What needs to be done
Would you restate the full listing word for word and omit its pictures?

Exercise material
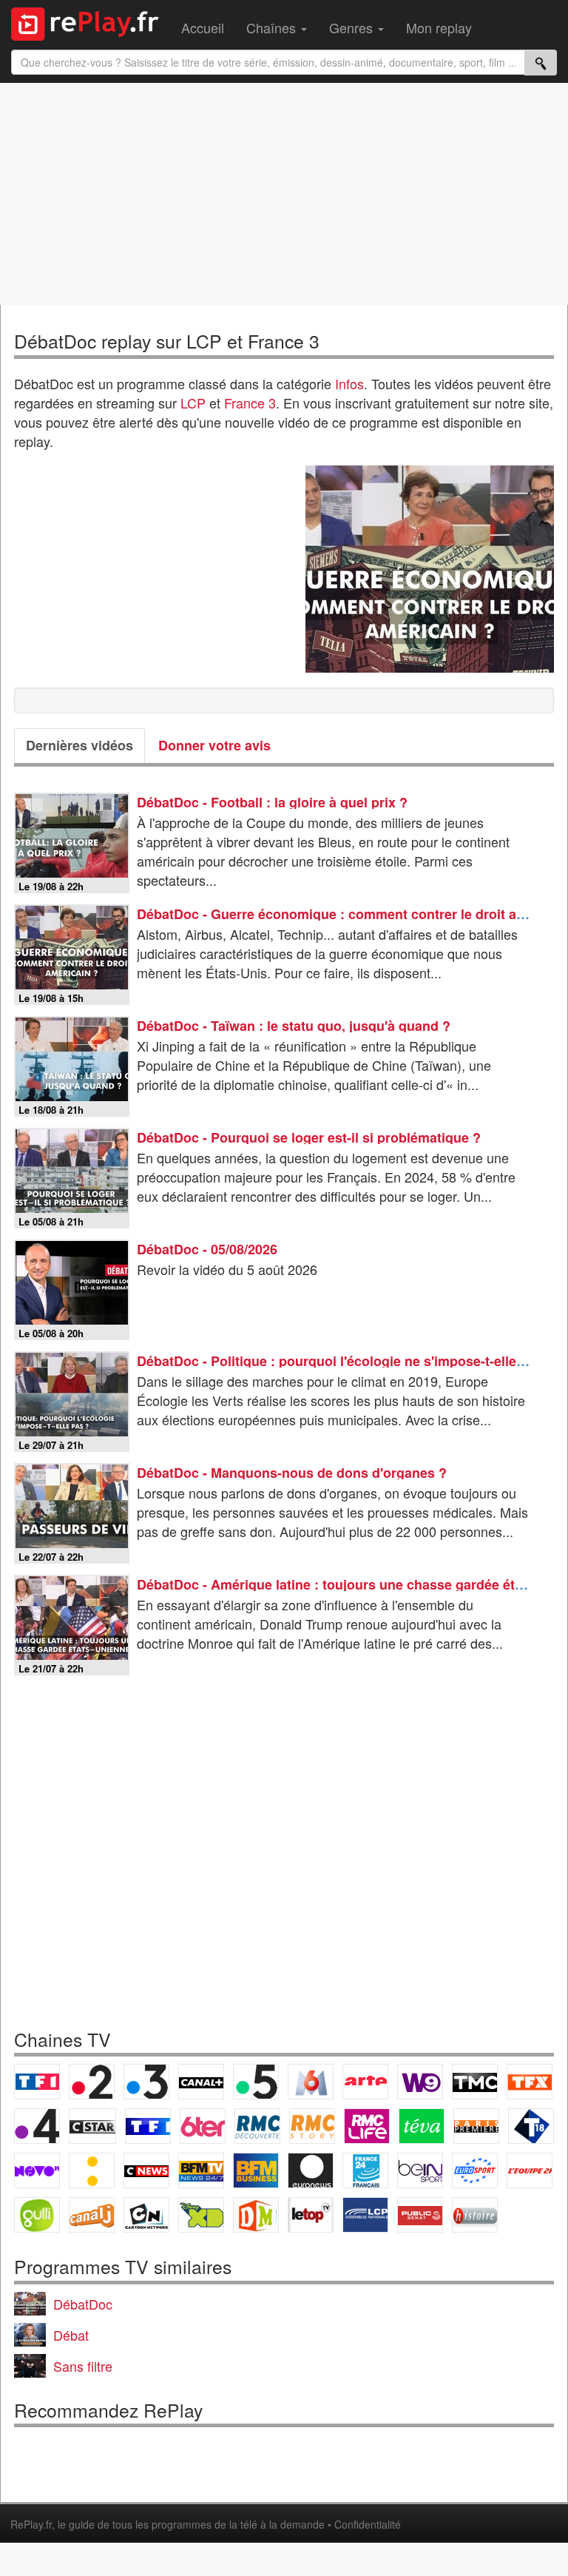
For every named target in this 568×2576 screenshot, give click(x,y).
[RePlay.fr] (90, 22)
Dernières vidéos (79, 745)
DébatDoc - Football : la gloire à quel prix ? (272, 802)
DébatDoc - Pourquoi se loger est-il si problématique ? (309, 1137)
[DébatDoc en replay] (429, 569)
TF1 (37, 2081)
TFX (529, 2081)
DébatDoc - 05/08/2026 (207, 1249)
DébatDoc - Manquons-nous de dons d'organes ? (292, 1472)
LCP (193, 402)
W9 (420, 2081)
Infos (349, 383)
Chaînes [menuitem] (273, 27)
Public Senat (420, 2215)
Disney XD (201, 2215)
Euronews (311, 2170)
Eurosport (475, 2170)
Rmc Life (367, 2126)
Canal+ (201, 2081)
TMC (475, 2081)
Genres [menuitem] (352, 27)
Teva (421, 2126)
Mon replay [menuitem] (439, 27)
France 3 (250, 402)
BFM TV (201, 2170)
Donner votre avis (214, 745)
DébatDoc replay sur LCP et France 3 (167, 341)
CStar (92, 2126)
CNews (146, 2170)
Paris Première (476, 2126)
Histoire (475, 2215)
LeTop (311, 2215)
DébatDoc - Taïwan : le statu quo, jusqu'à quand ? (293, 1025)
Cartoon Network (146, 2215)
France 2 (92, 2081)
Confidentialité (367, 2524)
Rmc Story (312, 2126)
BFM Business (256, 2170)
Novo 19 (37, 2170)
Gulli (37, 2215)
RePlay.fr (31, 2524)
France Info (92, 2170)
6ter (203, 2126)
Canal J (92, 2215)
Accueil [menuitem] (202, 27)
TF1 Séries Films (148, 2126)
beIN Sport (420, 2170)
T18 (531, 2126)
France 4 (37, 2126)
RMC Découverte (257, 2126)
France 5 (256, 2081)
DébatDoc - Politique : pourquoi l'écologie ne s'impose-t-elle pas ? (346, 1361)
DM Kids (256, 2215)
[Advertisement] (284, 193)
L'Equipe (529, 2170)
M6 (311, 2081)
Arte (365, 2081)
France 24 (365, 2170)
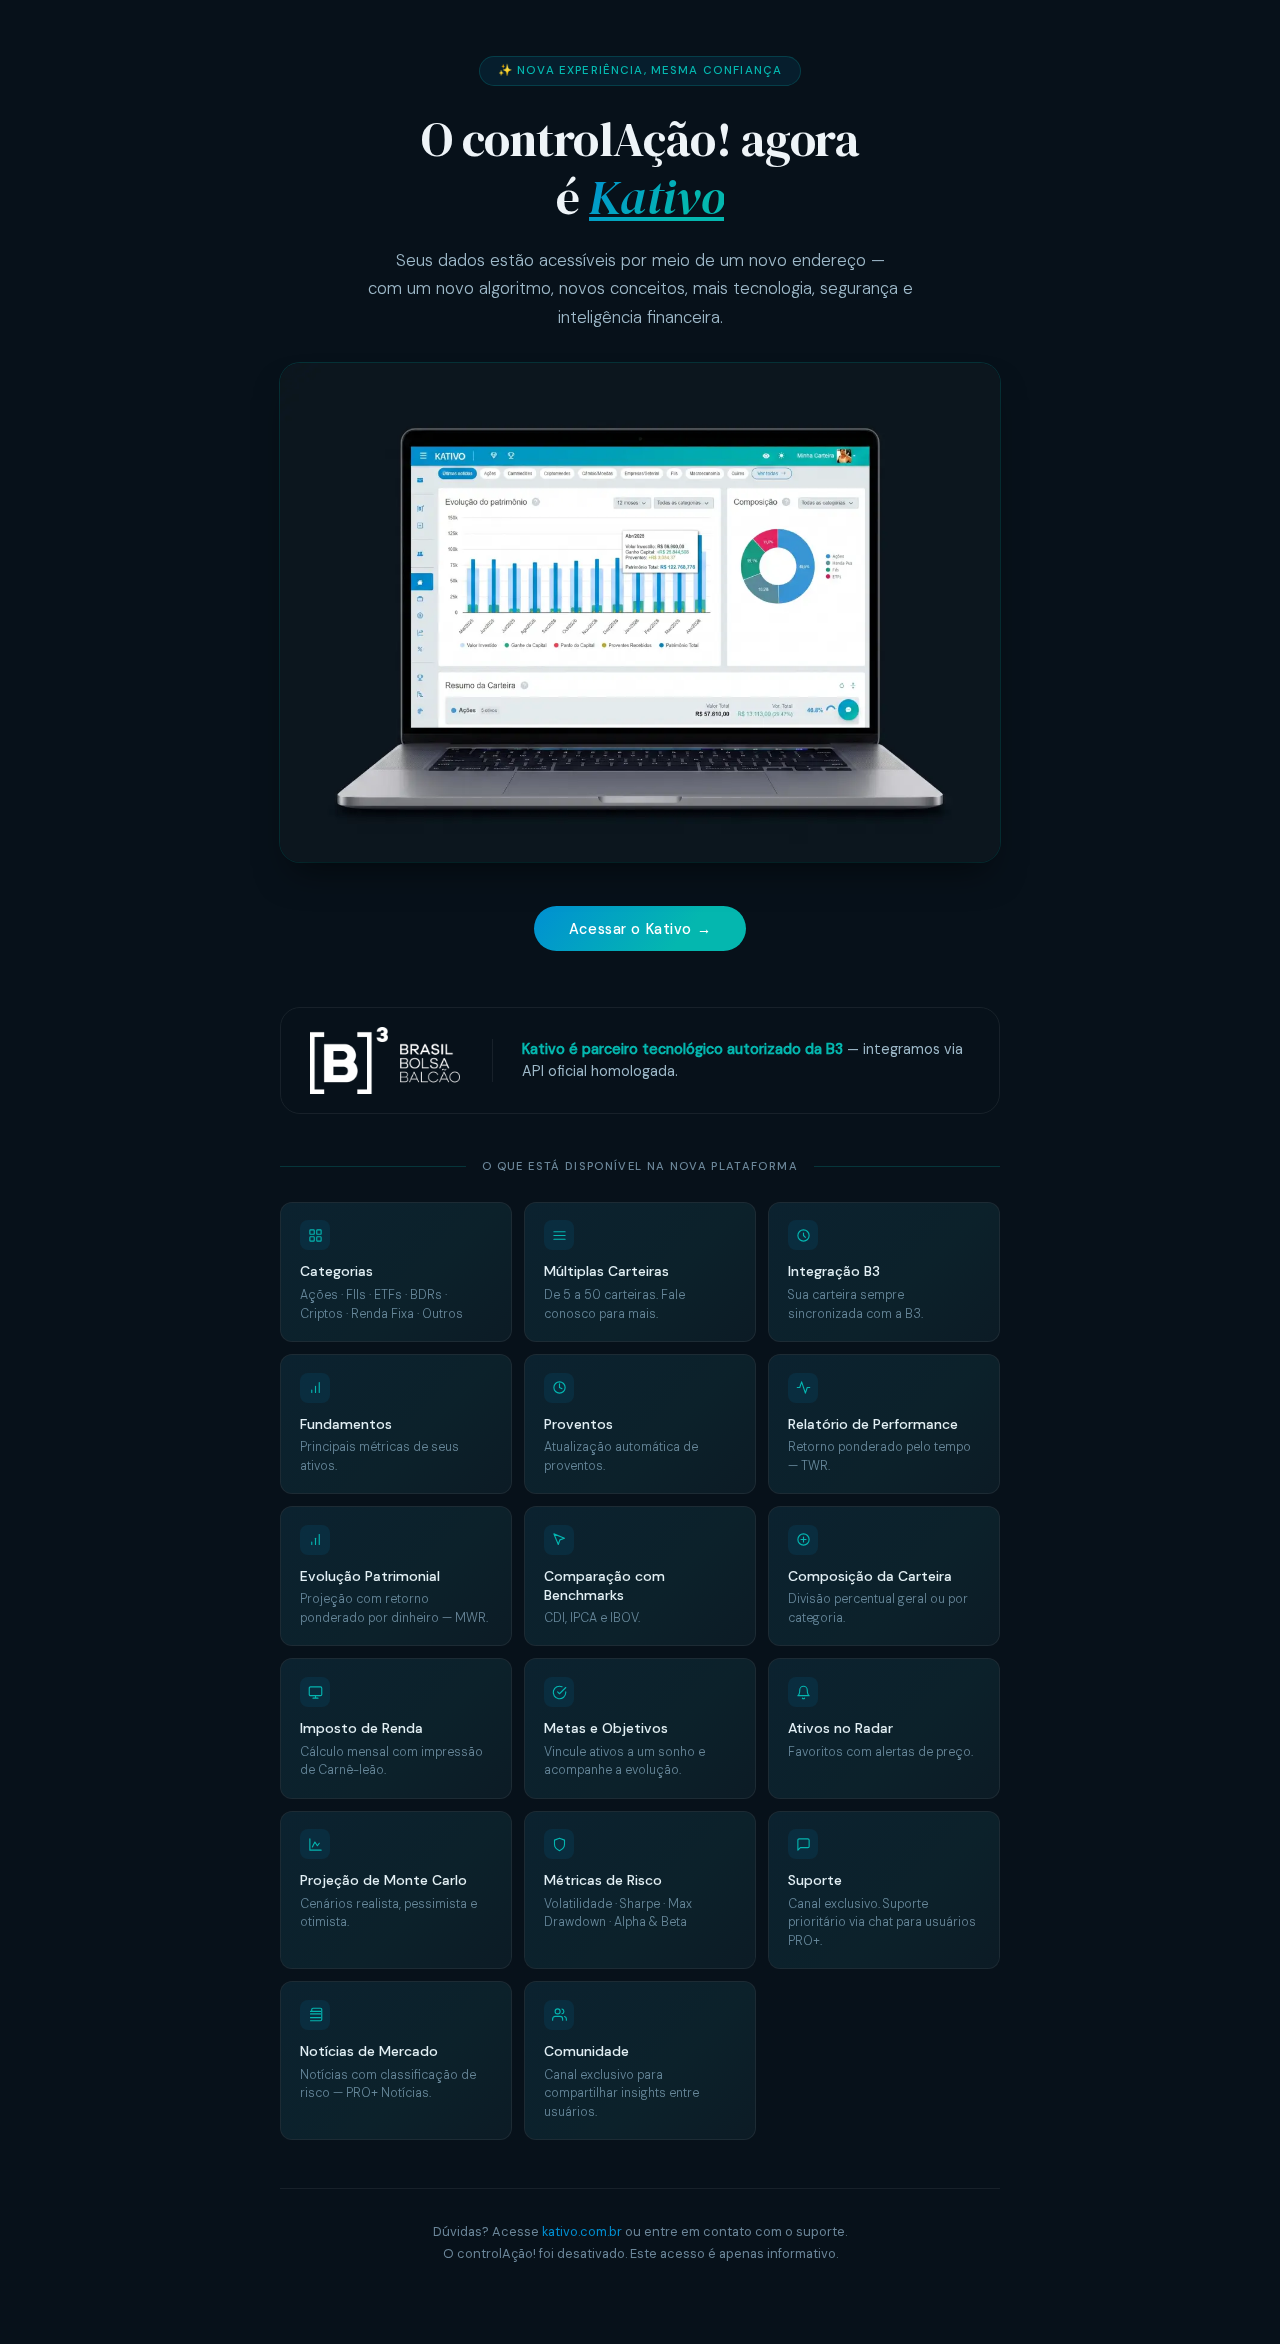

Reply
For every named target in this 568×2576 screenshot, give click(x,y).
[RePlay.fr] (90, 22)
Dernières vidéos (79, 745)
DébatDoc - Football : la gloire à quel prix ? (272, 802)
DébatDoc - Pourquoi se loger est-il si problématique ? (309, 1137)
[DébatDoc en replay] (429, 569)
TF1 (37, 2081)
TFX (529, 2081)
DébatDoc - 05/08/2026 (207, 1249)
DébatDoc - Manquons-nous de dons d'organes ? (292, 1472)
LCP (193, 402)
W9 (420, 2081)
Infos (349, 383)
Chaînes [menuitem] (273, 27)
Public Senat (420, 2215)
Disney XD (201, 2215)
Euronews (311, 2170)
Eurosport (475, 2170)
Rmc Life (367, 2126)
Canal+ (201, 2081)
TMC (475, 2081)
Genres [menuitem] (352, 27)
Teva (421, 2126)
Mon replay [menuitem] (439, 27)
France 3 (250, 402)
BFM TV (201, 2170)
Donner votre avis (214, 745)
DébatDoc replay sur LCP et France 3 (167, 341)
CStar (92, 2126)
CNews (146, 2170)
Paris Première (476, 2126)
Histoire (475, 2215)
LeTop (311, 2215)
DébatDoc - Taïwan : le statu quo, jusqu'à quand ? (293, 1025)
Cartoon Network (146, 2215)
France 2 (92, 2081)
Confidentialité (367, 2524)
Rmc Story (312, 2126)
BFM Business (256, 2170)
Novo 19 (37, 2170)
Gulli (37, 2215)
RePlay.fr (31, 2524)
France Info (92, 2170)
6ter (203, 2126)
Canal J (92, 2215)
Accueil [menuitem] (202, 27)
TF1 Séries Films (148, 2126)
beIN Sport (420, 2170)
T18 (531, 2126)
France 4 (37, 2126)
RMC Découverte (257, 2126)
France 5 (256, 2081)
DébatDoc - Politique : pourquoi l'écologie ne s'impose-t-elle pas ? (346, 1361)
DM Kids (256, 2215)
[Advertisement] (284, 193)
L'Equipe (529, 2170)
M6 (311, 2081)
Arte (365, 2081)
France 24 (365, 2170)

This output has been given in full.